Staffing for providers varies, but there can be as many as 6 doctors, a pharmacist, and 2 midlevel providers (Nurse Practitioner or Physician Assistant) in this ED. Also included here are 2 pharmacy technicians, some transporters to move patients around, and two janitors for cleaning rooms. There is also Xray and CT, which are staffed by another 6 technicians, and the lab which is staffed with 4 more technicians, as well as the radiologist who is offsite, but interprets all of the imaging that is done.

So there you have it- a 100 room Emergency Department that, when fully staffed, contains 10 providers, 40 nurses, 20 or so technicians, and 8 to 10 other personnel.

And yeah, this is a filler post, with most of the content written for the day when I needed a post but didn’t feel like writing that morning. (To be honest, it’s because I am out mowing the lawn and doing other honeydew chores this morning.)

This Week in the ED

I had a few notable events happen in the ED this week.

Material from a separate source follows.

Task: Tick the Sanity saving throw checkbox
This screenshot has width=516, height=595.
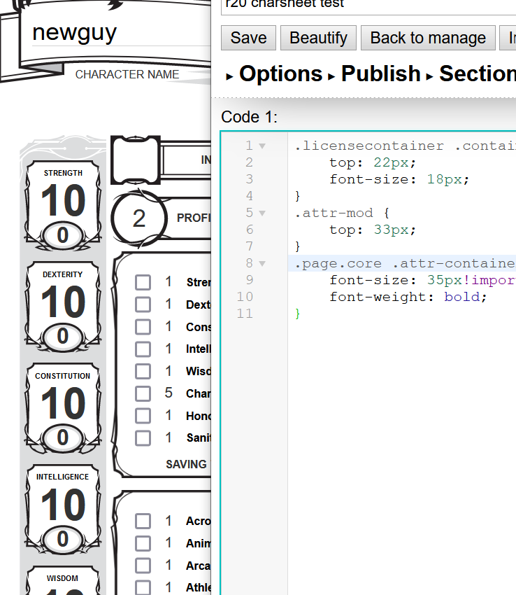Action: [143, 438]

  • A man was brought in by EMS who was gorked out of his mind and was under arrest by the local gendarmes. He was tweaking hard. Unsurprising to anyone who saw him, his urine tested positive for amphetamines. It seems that he used some meth, beat up his elderly roommate, stole the roommate’s gun, and walked around the neighborhood firing off shots. I spoke with the first cop to arrive, and he told me that he ordered the man to drop the gun, and was only going to tell him once. To treat him, all I could do was give him 2mg of IV Ativan every hour to keep him calm. Two days later, he was still in the PCU and still feeling the effects of the meth.
  • A woman came in with abdominal pain and symptoms that made me think she might have COVID. I tested her for it, and she did in fact have COVID. When the results of her abdominal CT came back, she had a large mass in the head of her pancreas that was consistent with cancer. There were also masses in her liver and lungs. The Dr and I had to tell her and her husband that she likely won’t live to see Christmas.
  • A 95 year old woman came in after driving her car through the front of a store. She got the gas and brake pedals confused. In her defense, when she learned to drive, there was no brake pedal. All you did was say “Woah.”
  • Had a 16 year old with mono, and another one who had spinal meningitis.
  • A 30 year old jumped out of the car he was riding in and attacked a motorist in an apparent case of road rage. The target of his ire put the car in drive and ran over his ass. He became my patient, and it took up more than two hours of my time getting IVs, X-rays, giving pain meds, and all of the other things needed to treat an idiot with a blood alcohol of over 300 and a pair of broken legs. He is going to need surgery.
  • We got a new director for the ED last month, and she announced that nothing would change. This week, she laid off 25 nurses. The very next day was my day off, and they called me at home to ask me to come in and work a 12 hour shift for overtime.

Posting has been and will be thin. I have a major project coming up that I need to work on.